▸ **Provided data**
╔══
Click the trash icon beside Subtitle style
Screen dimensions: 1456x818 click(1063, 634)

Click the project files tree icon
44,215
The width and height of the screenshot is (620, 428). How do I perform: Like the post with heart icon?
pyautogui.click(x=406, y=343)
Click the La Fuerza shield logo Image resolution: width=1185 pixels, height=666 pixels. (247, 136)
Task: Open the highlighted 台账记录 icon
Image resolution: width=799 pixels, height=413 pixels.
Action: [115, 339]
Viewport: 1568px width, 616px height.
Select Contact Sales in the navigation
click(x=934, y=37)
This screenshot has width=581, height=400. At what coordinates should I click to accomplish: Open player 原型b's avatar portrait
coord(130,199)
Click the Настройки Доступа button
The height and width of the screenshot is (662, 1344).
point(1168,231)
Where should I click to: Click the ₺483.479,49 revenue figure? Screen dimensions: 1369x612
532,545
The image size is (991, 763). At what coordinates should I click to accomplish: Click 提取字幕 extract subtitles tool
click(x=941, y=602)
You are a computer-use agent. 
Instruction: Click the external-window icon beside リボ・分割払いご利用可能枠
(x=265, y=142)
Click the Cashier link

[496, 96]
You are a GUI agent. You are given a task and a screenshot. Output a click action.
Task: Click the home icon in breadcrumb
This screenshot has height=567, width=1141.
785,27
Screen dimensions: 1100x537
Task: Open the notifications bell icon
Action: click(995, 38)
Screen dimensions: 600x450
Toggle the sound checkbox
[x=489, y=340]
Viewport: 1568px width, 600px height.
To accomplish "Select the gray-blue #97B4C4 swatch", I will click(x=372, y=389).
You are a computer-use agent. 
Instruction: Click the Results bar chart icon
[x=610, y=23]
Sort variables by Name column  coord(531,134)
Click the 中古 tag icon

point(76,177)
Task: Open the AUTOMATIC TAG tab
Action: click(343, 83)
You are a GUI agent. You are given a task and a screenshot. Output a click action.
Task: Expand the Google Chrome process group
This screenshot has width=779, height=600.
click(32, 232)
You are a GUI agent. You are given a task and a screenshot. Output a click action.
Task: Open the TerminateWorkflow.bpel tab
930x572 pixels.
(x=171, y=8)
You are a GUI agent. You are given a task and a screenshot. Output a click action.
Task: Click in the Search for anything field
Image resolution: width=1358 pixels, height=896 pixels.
╚══
▸ **Task goal**
Every record above is to be transcribed exactly as written.

▸ **Completed task**
Click the trash icon beside Subtitle style
Screen dimensions: 1456x818 click(1063, 634)

Click the project files tree icon
44,215
The width and height of the screenshot is (620, 428). How do I perform: Like the post with heart icon?
pyautogui.click(x=406, y=343)
Click the La Fuerza shield logo Image resolution: width=1185 pixels, height=666 pixels. (247, 136)
Task: Open the highlighted 台账记录 icon
Image resolution: width=799 pixels, height=413 pixels.
Action: [115, 339]
Viewport: 1568px width, 616px height.
Select Contact Sales in the navigation
click(x=934, y=37)
This screenshot has width=581, height=400. At what coordinates should I click to accomplish: Open player 原型b's avatar portrait
coord(130,199)
Click the Настройки Доступа button
The height and width of the screenshot is (662, 1344).
point(1168,231)
Where should I click to: Click the ₺483.479,49 revenue figure? Screen dimensions: 1369x612
532,545
The image size is (991, 763). At what coordinates should I click to accomplish: Click 提取字幕 extract subtitles tool
click(x=941, y=602)
You are a computer-use agent. 
Instruction: Click the external-window icon beside リボ・分割払いご利用可能枠
(x=265, y=142)
Click the Cashier link

[496, 96]
You are a GUI agent. You are given a task and a screenshot. Output a click action.
Task: Click the home icon in breadcrumb
This screenshot has height=567, width=1141.
785,27
Screen dimensions: 1100x537
Task: Open the notifications bell icon
Action: click(995, 38)
Screen dimensions: 600x450
Toggle the sound checkbox
[x=489, y=340]
Viewport: 1568px width, 600px height.
To accomplish "Select the gray-blue #97B4C4 swatch", I will click(x=372, y=389).
You are a computer-use agent. 
Instruction: Click the Results bar chart icon
[x=610, y=23]
Sort variables by Name column  coord(531,134)
Click the 中古 tag icon

point(76,177)
Task: Open the AUTOMATIC TAG tab
Action: click(343, 83)
You are a GUI agent. You are given a task and a screenshot. Output a click action.
Task: Expand the Google Chrome process group
This screenshot has width=779, height=600.
click(32, 232)
You are a GUI agent. You are given a task and a screenshot. Output a click action.
Task: Open the TerminateWorkflow.bpel tab
930x572 pixels.
(x=171, y=8)
You are a GUI agent. You are given a task and a screenshot. Output a click action.
Task: Click in the Search for anything field
Image resolution: width=1358 pixels, height=896 pixels.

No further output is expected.